■ What is needed
Every line below between the one holding "Viewport: 1568px width, 484px height." and the one holding "Task: Open the 倍速 playback speed menu", inclusive, should be copied exactly, and no other line.
• • • • •
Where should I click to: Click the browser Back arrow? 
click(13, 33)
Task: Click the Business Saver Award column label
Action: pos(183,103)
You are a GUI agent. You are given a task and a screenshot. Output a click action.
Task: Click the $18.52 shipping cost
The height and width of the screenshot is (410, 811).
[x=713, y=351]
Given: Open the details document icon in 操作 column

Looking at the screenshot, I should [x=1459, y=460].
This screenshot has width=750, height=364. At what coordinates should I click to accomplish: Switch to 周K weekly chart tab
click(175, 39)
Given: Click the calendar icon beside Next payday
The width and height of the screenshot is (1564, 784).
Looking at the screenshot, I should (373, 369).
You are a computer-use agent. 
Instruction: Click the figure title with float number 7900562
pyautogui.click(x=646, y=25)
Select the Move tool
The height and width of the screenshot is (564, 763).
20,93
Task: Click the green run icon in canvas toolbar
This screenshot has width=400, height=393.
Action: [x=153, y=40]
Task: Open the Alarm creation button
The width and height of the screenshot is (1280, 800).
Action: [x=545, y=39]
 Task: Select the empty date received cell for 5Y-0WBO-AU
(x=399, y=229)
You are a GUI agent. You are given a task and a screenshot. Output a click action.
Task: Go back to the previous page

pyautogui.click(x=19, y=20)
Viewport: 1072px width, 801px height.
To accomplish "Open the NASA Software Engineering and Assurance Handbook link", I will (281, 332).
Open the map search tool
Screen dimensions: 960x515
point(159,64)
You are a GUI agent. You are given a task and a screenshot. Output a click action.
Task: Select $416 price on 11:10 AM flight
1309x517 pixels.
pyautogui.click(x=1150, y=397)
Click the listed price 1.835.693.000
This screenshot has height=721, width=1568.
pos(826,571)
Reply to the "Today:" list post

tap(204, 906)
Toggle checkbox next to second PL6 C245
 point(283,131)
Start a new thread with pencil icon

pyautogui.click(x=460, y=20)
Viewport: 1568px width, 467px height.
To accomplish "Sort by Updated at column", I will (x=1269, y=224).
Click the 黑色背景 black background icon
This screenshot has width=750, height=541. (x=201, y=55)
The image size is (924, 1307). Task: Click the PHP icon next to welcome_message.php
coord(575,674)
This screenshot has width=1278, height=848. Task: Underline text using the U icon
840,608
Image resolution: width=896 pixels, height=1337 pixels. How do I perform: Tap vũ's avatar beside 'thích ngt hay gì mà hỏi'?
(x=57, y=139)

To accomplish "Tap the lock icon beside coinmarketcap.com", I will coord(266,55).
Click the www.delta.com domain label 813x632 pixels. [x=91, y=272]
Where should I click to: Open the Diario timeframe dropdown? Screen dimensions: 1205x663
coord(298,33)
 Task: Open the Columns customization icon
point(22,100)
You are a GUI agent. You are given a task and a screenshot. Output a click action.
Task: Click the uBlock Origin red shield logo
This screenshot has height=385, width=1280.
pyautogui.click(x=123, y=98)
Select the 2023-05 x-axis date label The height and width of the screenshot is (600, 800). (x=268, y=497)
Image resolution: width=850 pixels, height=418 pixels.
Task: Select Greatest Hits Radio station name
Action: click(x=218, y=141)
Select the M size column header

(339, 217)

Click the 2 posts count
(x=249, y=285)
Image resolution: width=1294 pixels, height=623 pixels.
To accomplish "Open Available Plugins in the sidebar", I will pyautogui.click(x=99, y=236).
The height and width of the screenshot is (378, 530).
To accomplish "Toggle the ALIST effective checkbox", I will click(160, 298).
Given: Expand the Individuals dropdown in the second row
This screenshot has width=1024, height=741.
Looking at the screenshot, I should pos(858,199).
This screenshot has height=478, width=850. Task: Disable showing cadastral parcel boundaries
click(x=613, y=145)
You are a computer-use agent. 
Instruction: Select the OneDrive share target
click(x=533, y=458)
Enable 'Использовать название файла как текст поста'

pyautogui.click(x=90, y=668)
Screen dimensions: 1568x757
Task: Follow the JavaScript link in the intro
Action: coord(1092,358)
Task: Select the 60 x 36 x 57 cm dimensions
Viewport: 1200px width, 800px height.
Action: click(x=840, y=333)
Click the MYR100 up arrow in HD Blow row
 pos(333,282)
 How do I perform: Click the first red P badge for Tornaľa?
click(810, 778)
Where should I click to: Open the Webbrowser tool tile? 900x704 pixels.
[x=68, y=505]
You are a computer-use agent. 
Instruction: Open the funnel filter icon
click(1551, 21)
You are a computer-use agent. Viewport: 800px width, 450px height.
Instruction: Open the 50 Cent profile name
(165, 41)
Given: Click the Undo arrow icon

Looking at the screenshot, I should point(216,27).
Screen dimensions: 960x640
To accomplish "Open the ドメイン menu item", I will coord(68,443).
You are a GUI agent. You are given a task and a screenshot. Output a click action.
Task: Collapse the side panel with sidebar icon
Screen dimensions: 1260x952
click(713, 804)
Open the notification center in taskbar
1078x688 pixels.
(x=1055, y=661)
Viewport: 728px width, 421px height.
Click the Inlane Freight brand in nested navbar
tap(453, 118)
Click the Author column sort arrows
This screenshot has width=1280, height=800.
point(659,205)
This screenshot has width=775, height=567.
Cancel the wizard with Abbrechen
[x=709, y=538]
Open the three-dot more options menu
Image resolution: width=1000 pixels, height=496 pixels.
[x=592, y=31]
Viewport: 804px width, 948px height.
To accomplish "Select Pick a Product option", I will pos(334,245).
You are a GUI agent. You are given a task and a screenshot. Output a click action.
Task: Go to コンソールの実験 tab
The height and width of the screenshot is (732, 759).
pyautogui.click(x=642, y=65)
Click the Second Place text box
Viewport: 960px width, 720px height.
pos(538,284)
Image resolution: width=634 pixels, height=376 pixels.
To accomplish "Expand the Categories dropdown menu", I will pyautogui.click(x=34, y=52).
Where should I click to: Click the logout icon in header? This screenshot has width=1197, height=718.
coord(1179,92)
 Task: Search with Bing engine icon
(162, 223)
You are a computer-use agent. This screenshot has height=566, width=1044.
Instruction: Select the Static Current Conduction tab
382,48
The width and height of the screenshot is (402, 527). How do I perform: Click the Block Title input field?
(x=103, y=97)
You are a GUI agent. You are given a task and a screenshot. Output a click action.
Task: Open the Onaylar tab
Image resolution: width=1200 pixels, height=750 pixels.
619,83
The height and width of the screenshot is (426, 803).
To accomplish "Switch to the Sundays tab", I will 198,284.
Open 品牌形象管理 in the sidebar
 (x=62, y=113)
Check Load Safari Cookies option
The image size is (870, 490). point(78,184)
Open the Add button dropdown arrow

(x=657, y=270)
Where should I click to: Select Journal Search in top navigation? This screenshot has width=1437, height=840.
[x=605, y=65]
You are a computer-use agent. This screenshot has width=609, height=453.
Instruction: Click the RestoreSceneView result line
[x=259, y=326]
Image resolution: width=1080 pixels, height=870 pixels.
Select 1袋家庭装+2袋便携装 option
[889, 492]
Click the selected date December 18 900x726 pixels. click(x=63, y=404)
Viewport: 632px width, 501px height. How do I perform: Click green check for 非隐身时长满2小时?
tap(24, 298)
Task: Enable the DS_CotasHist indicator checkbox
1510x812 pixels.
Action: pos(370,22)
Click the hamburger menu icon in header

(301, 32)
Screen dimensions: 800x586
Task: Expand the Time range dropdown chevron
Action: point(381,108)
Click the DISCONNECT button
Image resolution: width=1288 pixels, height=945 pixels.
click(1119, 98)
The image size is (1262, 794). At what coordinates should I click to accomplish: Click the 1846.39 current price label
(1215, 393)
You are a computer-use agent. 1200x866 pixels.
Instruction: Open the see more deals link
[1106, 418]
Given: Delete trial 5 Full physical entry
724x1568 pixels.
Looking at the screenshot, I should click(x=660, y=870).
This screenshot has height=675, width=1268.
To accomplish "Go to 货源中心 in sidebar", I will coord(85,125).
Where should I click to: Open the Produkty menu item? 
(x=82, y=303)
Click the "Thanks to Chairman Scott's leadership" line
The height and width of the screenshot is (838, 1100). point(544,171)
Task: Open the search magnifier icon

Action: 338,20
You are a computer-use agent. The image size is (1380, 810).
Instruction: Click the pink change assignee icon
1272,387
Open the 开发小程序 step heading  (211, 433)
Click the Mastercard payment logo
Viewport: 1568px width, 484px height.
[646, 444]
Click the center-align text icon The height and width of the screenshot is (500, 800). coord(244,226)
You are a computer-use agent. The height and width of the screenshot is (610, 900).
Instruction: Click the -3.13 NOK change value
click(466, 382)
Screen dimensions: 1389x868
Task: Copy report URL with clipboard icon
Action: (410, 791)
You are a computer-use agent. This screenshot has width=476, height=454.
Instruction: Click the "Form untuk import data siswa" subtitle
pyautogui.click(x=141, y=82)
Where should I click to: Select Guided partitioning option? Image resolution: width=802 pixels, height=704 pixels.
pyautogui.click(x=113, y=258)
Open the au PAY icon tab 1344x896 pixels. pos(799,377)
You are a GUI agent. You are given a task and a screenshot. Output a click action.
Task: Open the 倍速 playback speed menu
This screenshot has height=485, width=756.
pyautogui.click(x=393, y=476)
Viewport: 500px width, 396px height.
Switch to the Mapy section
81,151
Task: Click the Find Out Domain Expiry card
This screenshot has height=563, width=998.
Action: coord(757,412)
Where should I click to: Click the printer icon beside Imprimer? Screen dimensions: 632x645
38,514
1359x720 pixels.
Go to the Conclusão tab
• • • • •
■ Answer
Viewport: 1568px width, 484px height.
[646, 444]
Click the center-align text icon The height and width of the screenshot is (500, 800). coord(244,226)
You are a computer-use agent. The height and width of the screenshot is (610, 900).
Instruction: Click the -3.13 NOK change value
click(466, 382)
Screen dimensions: 1389x868
Task: Copy report URL with clipboard icon
Action: (410, 791)
You are a computer-use agent. This screenshot has width=476, height=454.
Instruction: Click the "Form untuk import data siswa" subtitle
pyautogui.click(x=141, y=82)
Where should I click to: Select Guided partitioning option? Image resolution: width=802 pixels, height=704 pixels.
pyautogui.click(x=113, y=258)
Open the au PAY icon tab 1344x896 pixels. pos(799,377)
You are a GUI agent. You are given a task and a screenshot. Output a click action.
Task: Open the 倍速 playback speed menu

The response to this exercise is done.